Indonesia and Australia are members of the World Trade Organization (WTO) and both are party to the ASEAN–Australia–New Zealand Free Trade Agreement (AANZFTA) signed in 2009 and a bilateral investment treaty (BIT) signed in 1992. The latter two agreements, both of which remain in force, contain ISDS mechanisms that allow Australian investors to bring legal claims against Indonesia for its treatment of Australian investments in Indonesia and vice versa.
Both countries have been at the receiving end of ISDS claims. In 2015, Australia successfully defended a claim by Philip Morris Asia pursuant to Australia’s BIT with Hong Kong against Australia’s standardised tobacco packaging. The arbitral tribunal identified the claim as an ‘abuse of rights’. That case exemplifies difficulties with international litigation taking place in multiple forums, with Indonesia among four countries that prosecuted WTO disputes against this Australian scheme.
A more recent claim by energy sector investors against Australia under the Australia–United States Free Trade Agreement appears to have collapsed — unsurprising given that the agreement does not contains an ISDS mechanism — while another appears to be ongoing.
One of the ISDS claims against Indonesia was brought by Planet Mining Pty Ltd, an Australian subsidiary of UK company Churchill Mining. In the jurisdictional phase, the tribunal found that Australia and Indonesia had not given advance consent in their BIT to arbitration under the Convention on the Settlement of Investment Disputes Between States and Nationals of Other States. That interpretation is questionable and a different tribunal could reach a different conclusion in future. The claim was eventually dismissed on its merits but forms part of a series of disputes that have made Indonesia wary about ISDS and investment treaties more generally.
In its treaty practice, Australia has sought to combat problematic ISDS clauses in two ways — introducing substantive and procedural protections for regulatory autonomy in newer treaties and terminating older treaties that lack such protections. For example, Australia has agreed to terminate earlier BITs upon entry into force of newer agreements with Chile, Hong Kong, Mexico, Peru, Uruguay and Vietnam.
Indonesia has apparently also been pursuing more modern forms of investment treaties such as its agreement with Singapore signed in late 2018, although the text of that agreement is yet to be made public. In addition, Indonesia has been unilaterally terminating its existing BITs as they enter the periods in which such termination is possible under the terms of each treaty — not the case for the BIT with Australia until 2023.
Reforms to the drafting of investment obligations and the operation of ISDS clauses are evident in the IA-CEPA. For example, unlike the existing BIT, the new agreement clarifies the prohibition on expropriation, addresses frivolous claims and excludes ISDS claims against public health measures. Yet these advances are meaningless as long as an investor can choose to pursue a claim under the older BIT instead of the IA-CEPA. The IA-CEPA requires an ISDS claimant not to continue proceedings in another forum, but that would not prevent a stand-alone claim under the BIT.

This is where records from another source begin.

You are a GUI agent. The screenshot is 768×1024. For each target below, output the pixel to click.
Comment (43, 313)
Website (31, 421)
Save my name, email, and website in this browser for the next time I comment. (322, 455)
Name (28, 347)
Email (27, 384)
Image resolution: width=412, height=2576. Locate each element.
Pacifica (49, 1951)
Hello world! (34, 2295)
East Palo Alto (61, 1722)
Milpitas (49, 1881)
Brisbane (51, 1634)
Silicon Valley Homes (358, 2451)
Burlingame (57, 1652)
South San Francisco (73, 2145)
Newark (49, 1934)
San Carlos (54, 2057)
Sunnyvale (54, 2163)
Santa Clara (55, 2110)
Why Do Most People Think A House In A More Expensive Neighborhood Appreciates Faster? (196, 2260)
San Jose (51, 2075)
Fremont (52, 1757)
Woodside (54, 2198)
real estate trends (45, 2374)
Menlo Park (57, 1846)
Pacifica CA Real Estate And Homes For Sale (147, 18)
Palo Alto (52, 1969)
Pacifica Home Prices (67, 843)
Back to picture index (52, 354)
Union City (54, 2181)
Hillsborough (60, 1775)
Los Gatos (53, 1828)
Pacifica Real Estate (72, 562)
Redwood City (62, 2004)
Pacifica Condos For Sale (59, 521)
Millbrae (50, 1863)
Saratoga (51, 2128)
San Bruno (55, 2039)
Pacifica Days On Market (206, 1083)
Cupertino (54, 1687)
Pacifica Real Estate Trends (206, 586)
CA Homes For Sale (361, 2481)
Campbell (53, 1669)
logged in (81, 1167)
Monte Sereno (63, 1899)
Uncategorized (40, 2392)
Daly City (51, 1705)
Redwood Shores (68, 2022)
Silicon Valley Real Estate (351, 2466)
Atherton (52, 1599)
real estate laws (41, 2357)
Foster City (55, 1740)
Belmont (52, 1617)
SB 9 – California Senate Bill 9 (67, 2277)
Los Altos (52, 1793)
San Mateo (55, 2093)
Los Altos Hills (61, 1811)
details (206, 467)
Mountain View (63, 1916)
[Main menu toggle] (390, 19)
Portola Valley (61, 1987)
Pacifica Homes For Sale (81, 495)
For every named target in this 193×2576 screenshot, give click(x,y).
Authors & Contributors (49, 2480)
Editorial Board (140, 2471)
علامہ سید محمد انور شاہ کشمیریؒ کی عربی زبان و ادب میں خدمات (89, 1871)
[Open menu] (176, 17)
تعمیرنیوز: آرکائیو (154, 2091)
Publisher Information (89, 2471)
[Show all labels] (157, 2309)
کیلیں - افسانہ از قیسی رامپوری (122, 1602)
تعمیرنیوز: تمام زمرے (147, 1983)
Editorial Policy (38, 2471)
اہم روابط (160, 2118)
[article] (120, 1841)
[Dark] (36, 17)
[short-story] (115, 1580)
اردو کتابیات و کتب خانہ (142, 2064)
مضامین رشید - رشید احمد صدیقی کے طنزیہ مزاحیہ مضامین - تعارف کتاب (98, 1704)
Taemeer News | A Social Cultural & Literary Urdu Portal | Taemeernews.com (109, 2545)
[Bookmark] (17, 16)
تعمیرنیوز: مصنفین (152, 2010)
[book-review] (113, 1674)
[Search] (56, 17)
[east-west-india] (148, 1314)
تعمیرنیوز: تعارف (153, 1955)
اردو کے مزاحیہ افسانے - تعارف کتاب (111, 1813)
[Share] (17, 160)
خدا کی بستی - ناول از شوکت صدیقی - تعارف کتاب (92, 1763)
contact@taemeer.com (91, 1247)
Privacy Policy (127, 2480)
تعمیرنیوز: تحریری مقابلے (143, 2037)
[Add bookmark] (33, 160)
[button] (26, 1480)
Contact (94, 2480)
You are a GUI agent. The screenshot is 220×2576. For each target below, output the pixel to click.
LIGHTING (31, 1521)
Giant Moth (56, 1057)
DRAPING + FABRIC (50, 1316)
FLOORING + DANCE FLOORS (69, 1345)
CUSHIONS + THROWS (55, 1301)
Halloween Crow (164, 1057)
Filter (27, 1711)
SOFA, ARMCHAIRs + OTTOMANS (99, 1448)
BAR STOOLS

Failure to terminate Australia’s BIT with China upon entry into force of a newer trade agreement has heightened the risk of ISDS claims against Australia. Recent investment treaty threats by Huawei and related WTO complaints by China highlight the importance of treaty termination and should be enough to concentrate the minds of a post-election Australian government.
Indonesia and Australia know how to terminate a treaty by agreement. They should agree to terminate the BIT upon entry into force of the IA-CEPA regardless of whether it ultimately includes an ISDS mechanism. Without reopening the negotiated IA-CEPA text, an agreement to terminate the earlier BIT (along with its 15-year ‘survival clause’) could take effect through a side letter.
Concerns about these overlapping agreements between Indonesia and Australia are compounded by the fact that the two countries are also party to ongoing negotiations towards the Regional Comprehensive Economic Partnership (RCEP) between ASEAN member states and Australia, China, India, Japan, New Zealand and South Korea. RCEP is also reported to include an ISDS mechanism.
Indonesia has also expressed interest in joining the 11-country Comprehensive and Progressive Agreement for Trans-Pacific Partnership (CPTPP or TPP-11), which would be the fifth set of investment obligations — sixth counting the WTO — between Indonesia and Australia.
Australia and other countries negotiating new investment agreements should routinely pursue mutual termination of older agreements as a means of investment treaty reform.